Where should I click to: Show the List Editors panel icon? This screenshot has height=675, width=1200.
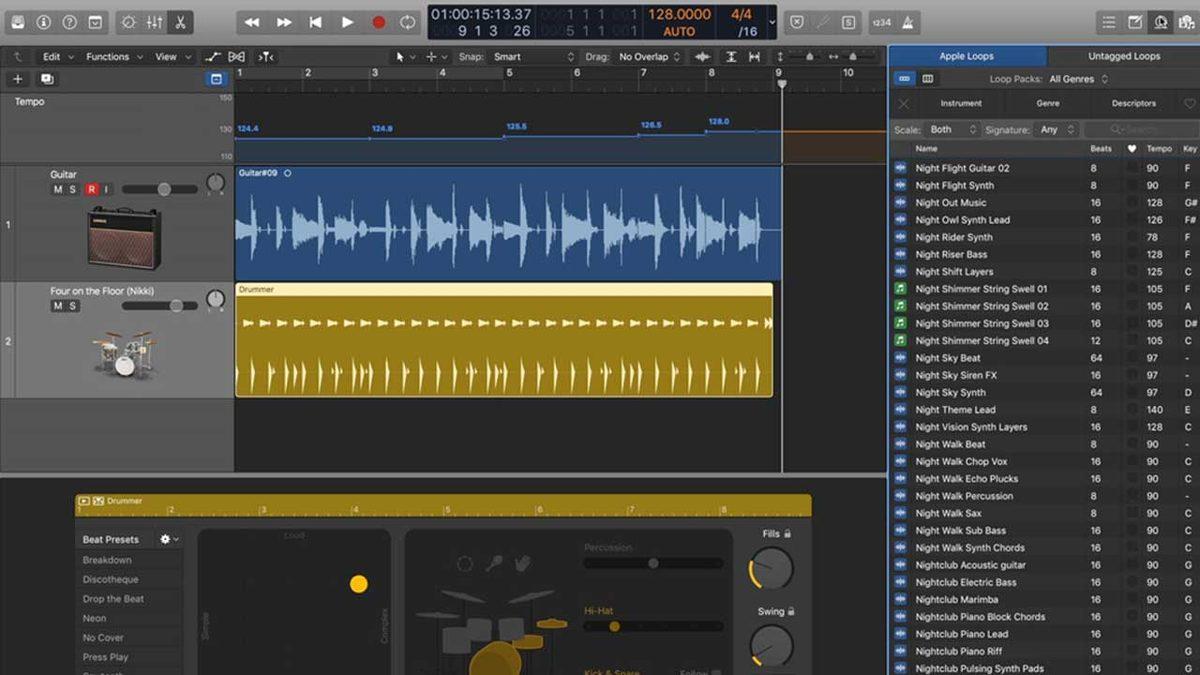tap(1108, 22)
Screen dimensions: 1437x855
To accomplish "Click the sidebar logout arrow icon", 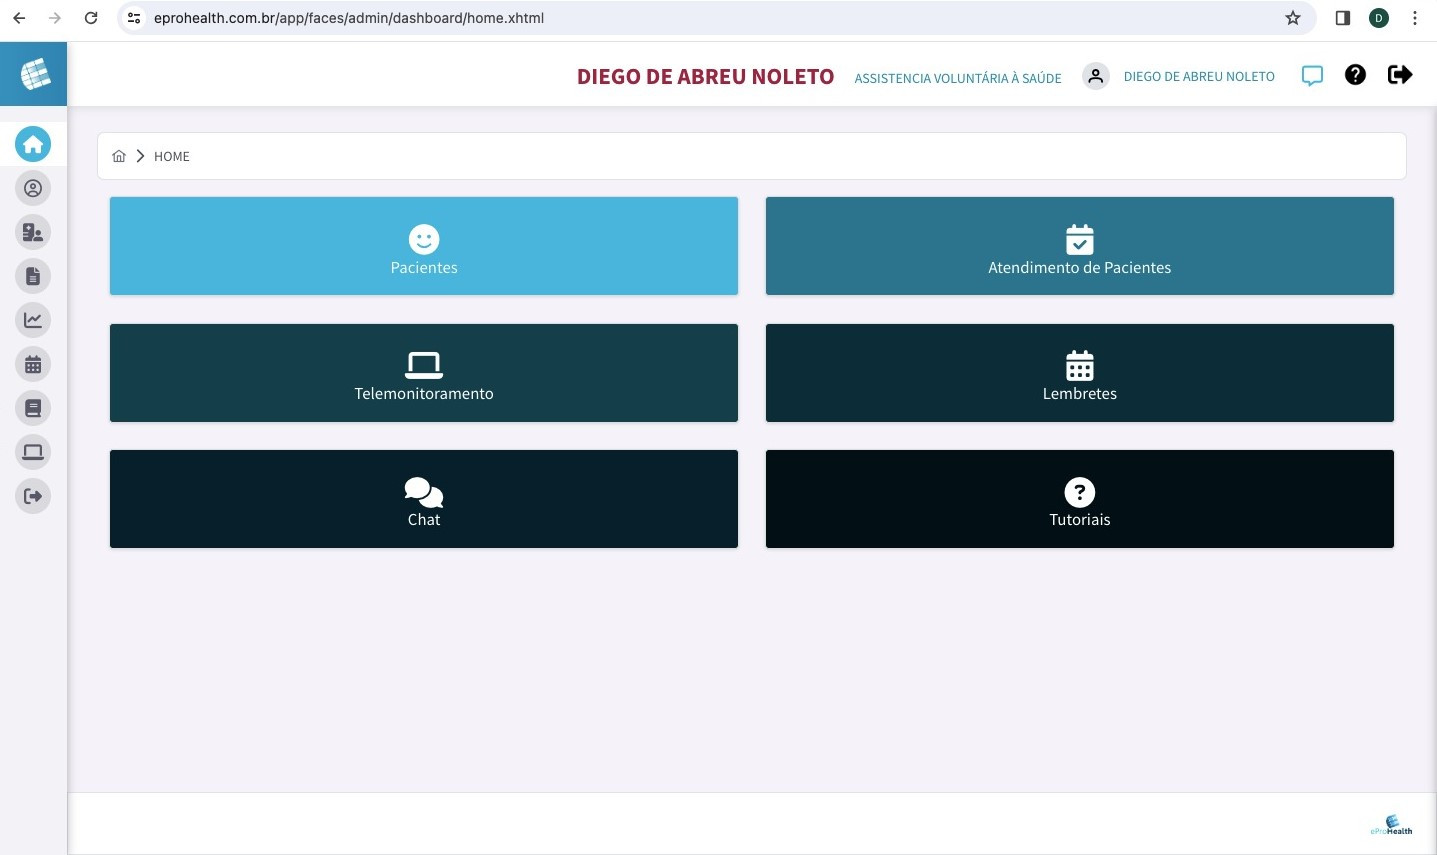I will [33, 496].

---

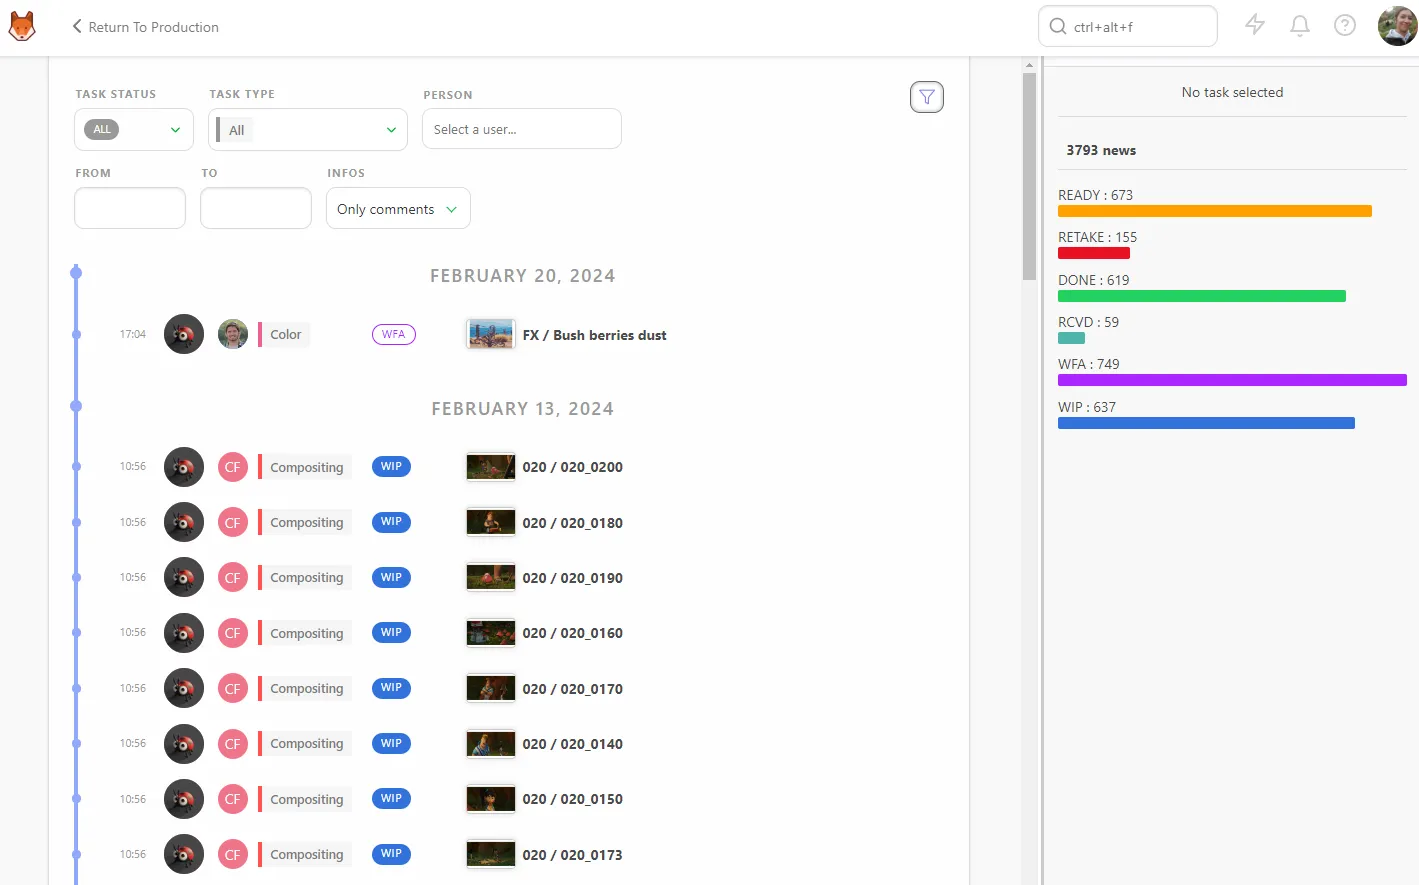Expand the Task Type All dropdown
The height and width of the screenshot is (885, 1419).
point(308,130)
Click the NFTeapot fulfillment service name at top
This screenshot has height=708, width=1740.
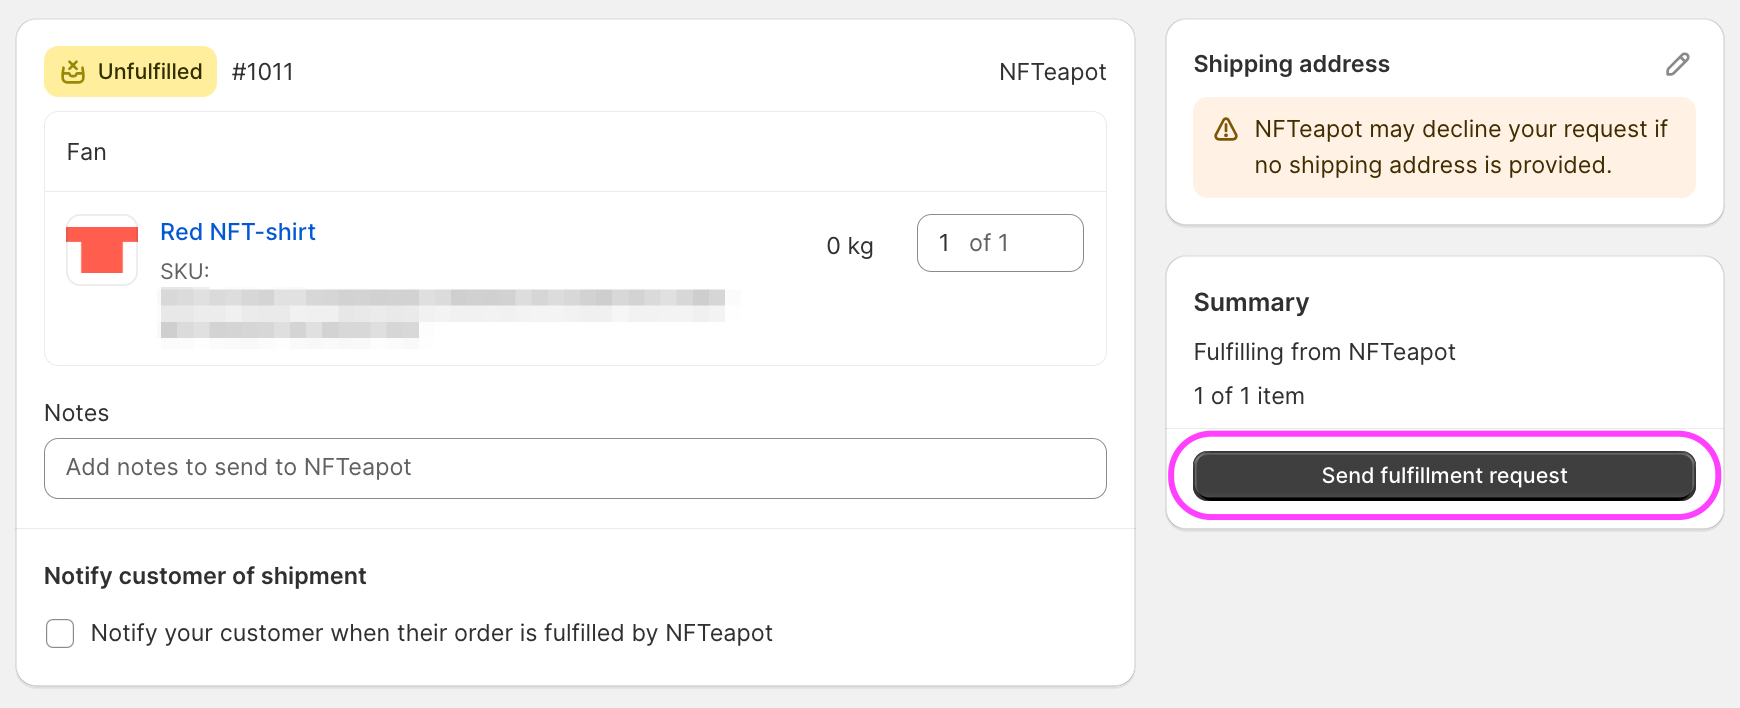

> ASSIGNMENT
Everything from the line with "Click the NFTeapot" through the line with "This screenshot has height=708, width=1740." should be written out exactly as it appears above, end lines included, and nothing outside that range.

> EXERCISE ANSWER
Click the NFTeapot fulfillment service name at top
This screenshot has height=708, width=1740.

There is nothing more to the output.